REQUIREMENT => Turn the material from the line containing "Describe the element" through the end of the material, both ends included, into a numbered list with blank lines omitted and the pictures left out.

RECORDS FOR THE EXERCISE =>
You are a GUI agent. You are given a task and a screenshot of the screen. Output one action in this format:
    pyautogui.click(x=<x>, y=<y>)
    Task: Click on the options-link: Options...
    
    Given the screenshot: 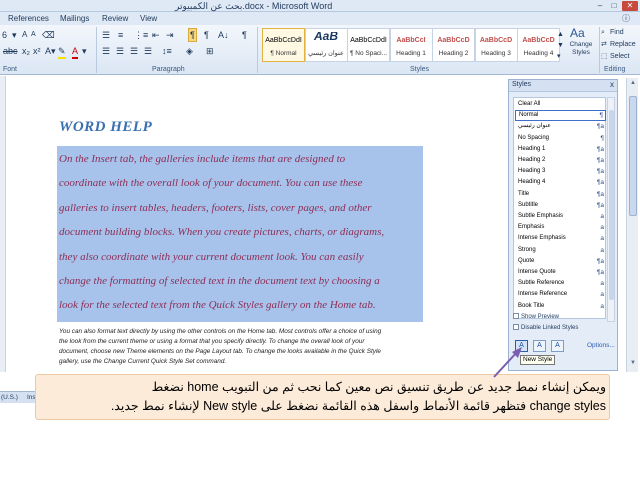 What is the action you would take?
    pyautogui.click(x=601, y=346)
    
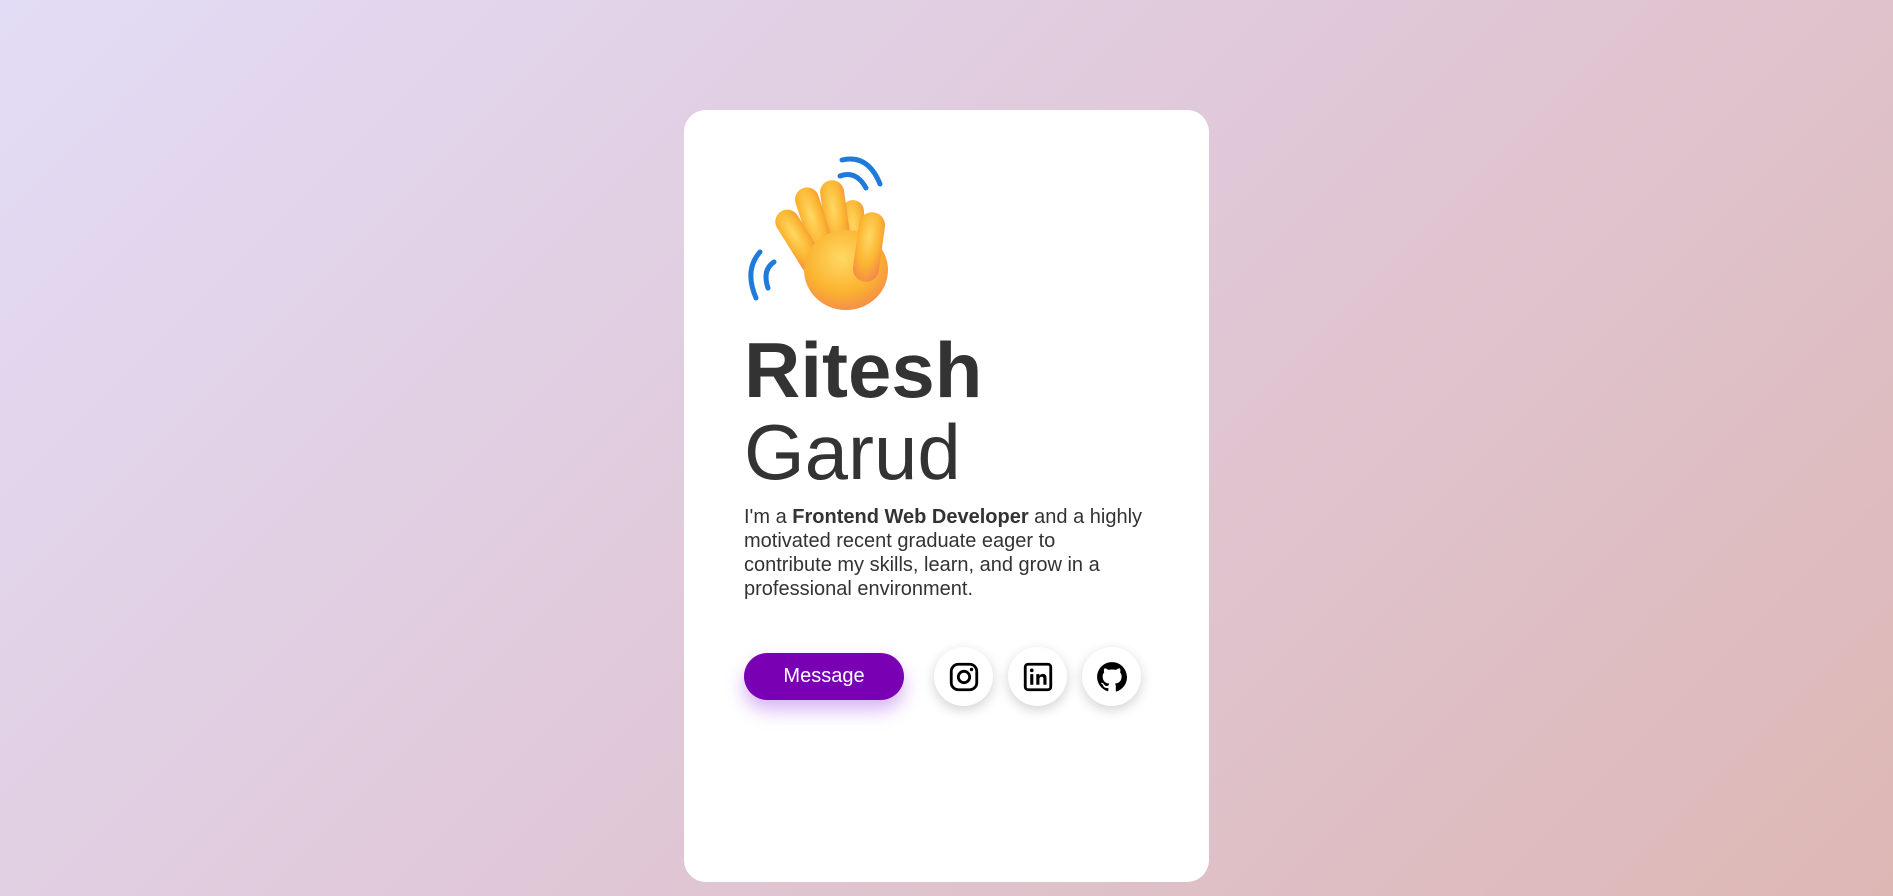  I want to click on last-name-heading: Garud, so click(852, 452).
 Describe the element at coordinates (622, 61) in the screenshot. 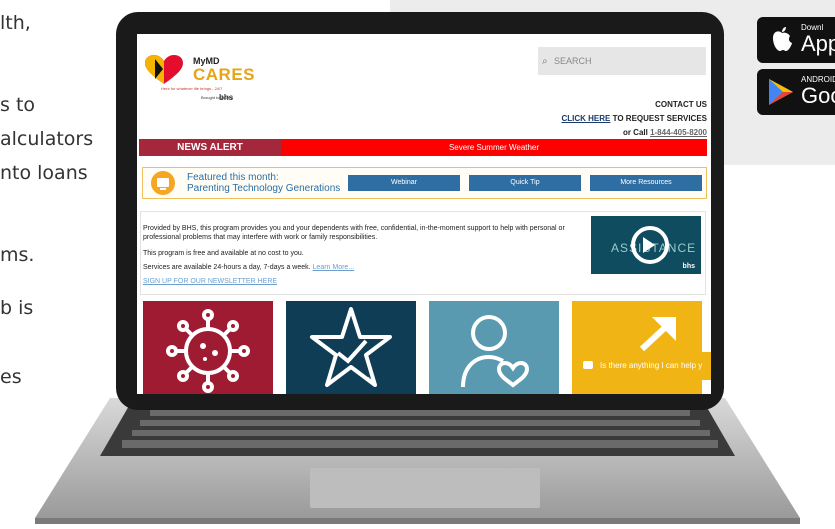

I see `search-input: ⌕ SEARCH` at that location.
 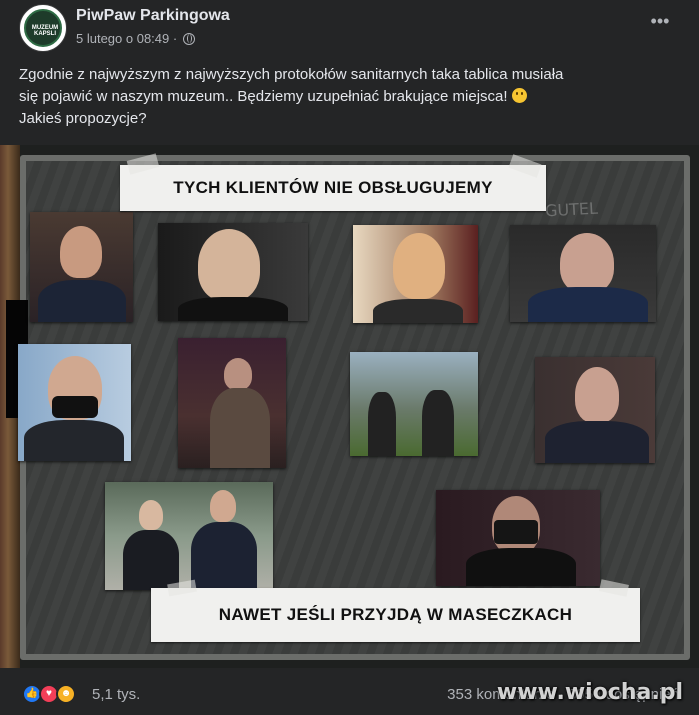 I want to click on more-options-button: •••, so click(x=660, y=24).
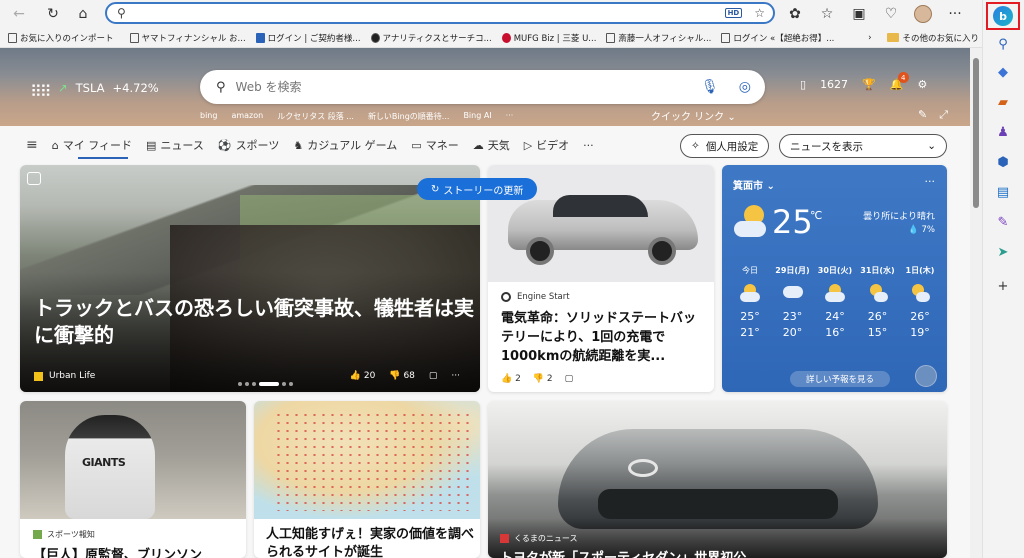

WRITTEN REPLY =>
1.  Describe the element at coordinates (622, 61) in the screenshot. 
2. I see `search-input: ⌕ SEARCH` at that location.
3.   I want to click on more-options-button: •••, so click(x=660, y=24).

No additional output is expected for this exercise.